If err: hard to count → char/4 for English, char/3 for JSON/YAML. Goal = relative rank, not exact.
Step 3: Budget Caps + Enforcement
Hard + soft limits, action per limit.
-
Soft limit (warn): 60-75% of hard. Hit:
- Log warn w/ usage + remaining
- Begin voluntary prune (Step 4) low-value first
- Reduce frequency (e.g., 30min → 2hr)
- Continue degraded
-
Hard limit (stop): absolute max. Hit:
- Halt autonomous immediately
- Alert operator (notify, email, log)
- Preserve state summary
- No new cycle till human authorizes
-
Per-cycle cap: max per single cycle. Stops runaway:
- Truncate tool outs or skip low-pri actions
- Log truncation
Doc in workflow config:
token_budget:
soft_limit_usd: 5.00 # warn and begin pruning
hard_limit_usd: 10.00 # halt and alert
per_cycle_cap_usd: 0.50 # max per individual cycle
soft_limit_pct: 70 # % of context window triggering pruning
hard_limit_pct: 90 # % of context window triggering halt
enforcement: strict # strict = halt on hard limit; advisory = log only
alert_channel: notification # how to notify the operator
→ Caps doc'd at 3 levels (soft/hard/per-cycle) + explicit actions. Policy answers "what at limit?" before limit.

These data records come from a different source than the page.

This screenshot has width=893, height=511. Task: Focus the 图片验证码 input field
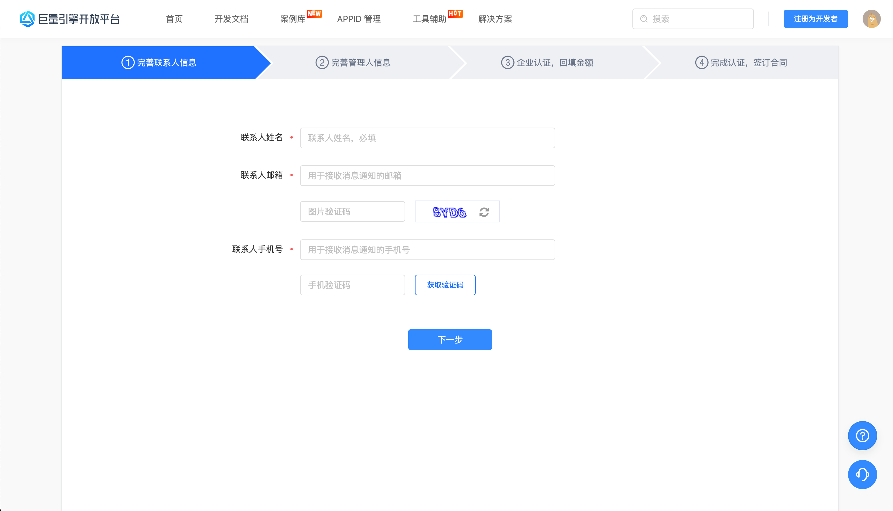tap(352, 212)
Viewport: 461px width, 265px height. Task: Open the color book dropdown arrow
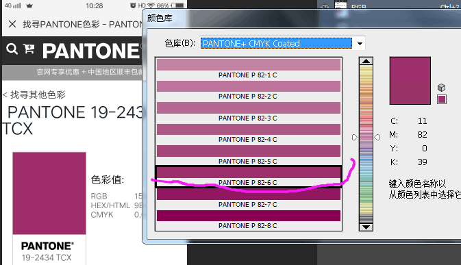pos(360,43)
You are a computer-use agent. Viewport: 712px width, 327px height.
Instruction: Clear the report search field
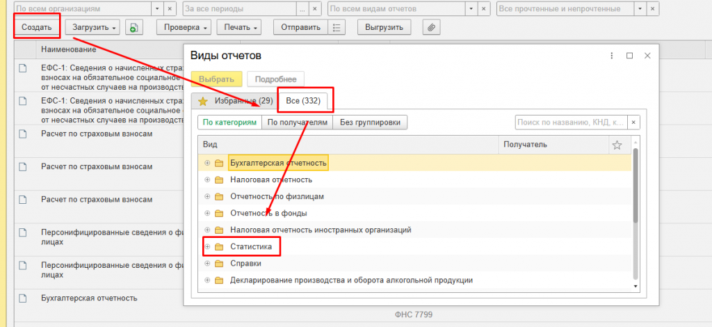[x=634, y=122]
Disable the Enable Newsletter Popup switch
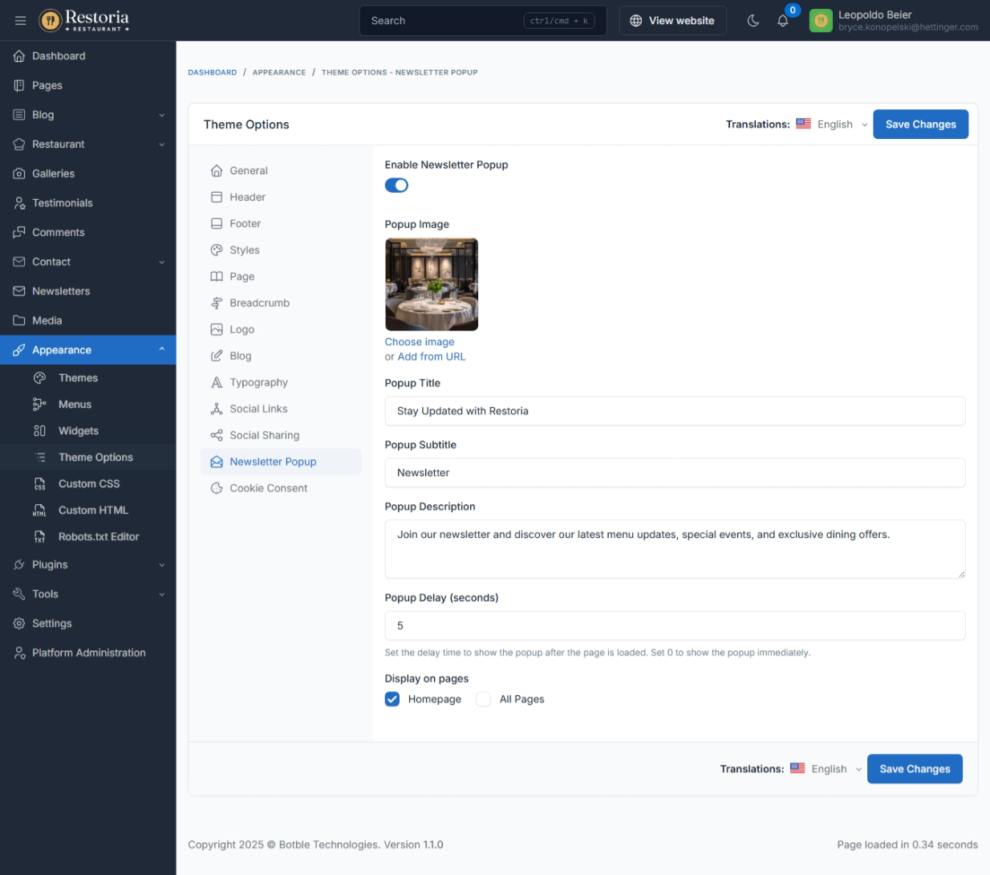The height and width of the screenshot is (875, 990). 396,185
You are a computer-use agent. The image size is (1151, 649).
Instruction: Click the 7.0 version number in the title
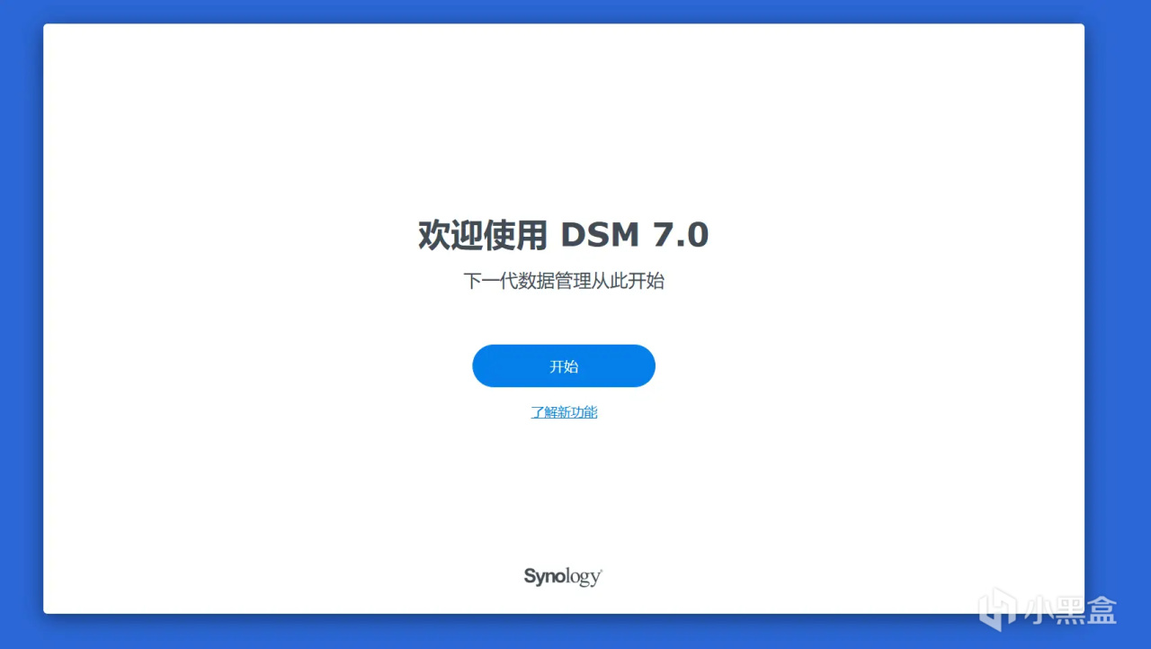679,235
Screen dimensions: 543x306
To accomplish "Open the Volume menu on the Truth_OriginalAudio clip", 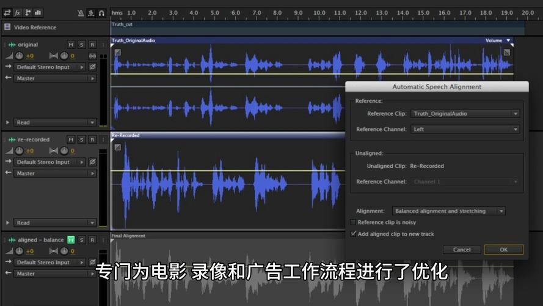I will [497, 40].
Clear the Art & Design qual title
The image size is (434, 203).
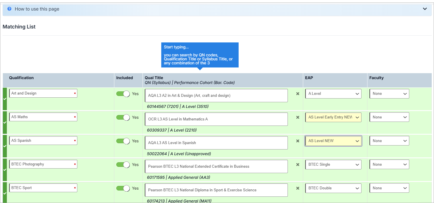tap(298, 94)
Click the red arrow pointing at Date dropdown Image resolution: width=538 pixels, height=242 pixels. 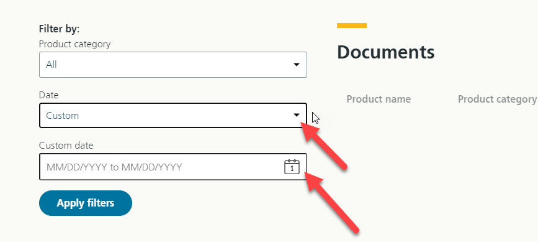pos(325,146)
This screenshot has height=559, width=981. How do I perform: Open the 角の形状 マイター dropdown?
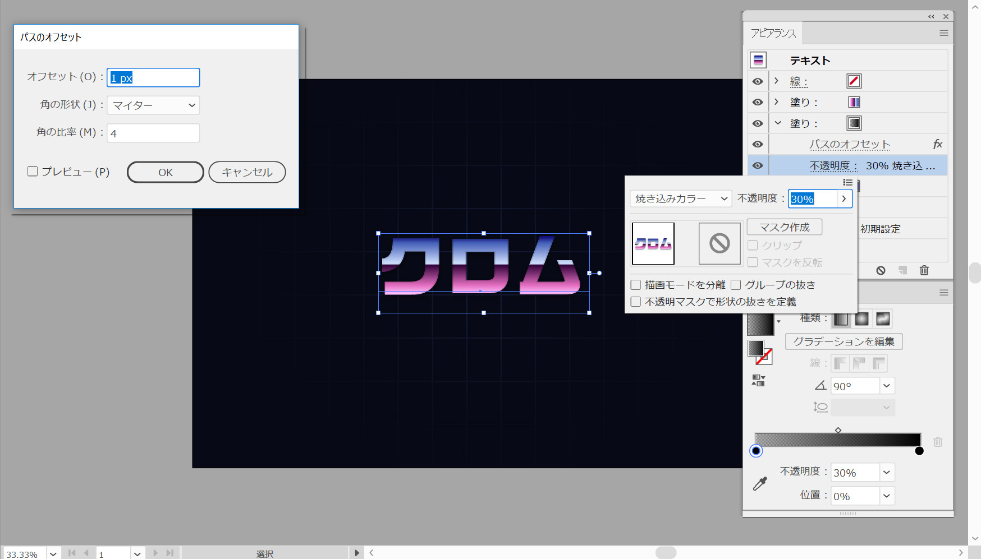tap(153, 105)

If err: $ premature → ctx-% only (soft 70%, hard 90%) + add $ after 24-48hr data. Advisory mode (log no halt) OK during calibration.
Step 4: Emergency Prune
At limits, drop low-value systematically.
Priority (drop lowest first):
- Old tool outs: verbose results from prior cycles where decision made. Decision persists, evidence goes.
- Redundant turns: early turns superseded by later. Turn 3 asked X, turn 7 revised to Y → turn 3 redundant.
- Verbose formatting: tables, ASCII art, decorative headers. Summarize w/ one-liner.
- Done sub-task ctx: multi-step, sub-task complete + outs in summary/file.
- Inactive skill procs: no longer following → drop full text.
- Irrelevant memory: auto-loaded, unrelated projects/sessions.
Per pruned item, tombstone:
[PRUNED: 2,400 tokens of npm audit output from cycle 12 — 3 vulnerabilities found, all patched]
~20 tokens but preserves conclusion.
→ Ctx drops below soft after prune. Each pruned item has tombstone. No decision-critical info lost.
If err: prune to lvl 4 + still over → workflow too ctx-heavy for cycle freq. Escalate: "N% post-prune. (a) longer interval, (b) reduce scope, (c) split workflows, (d) accept higher cost."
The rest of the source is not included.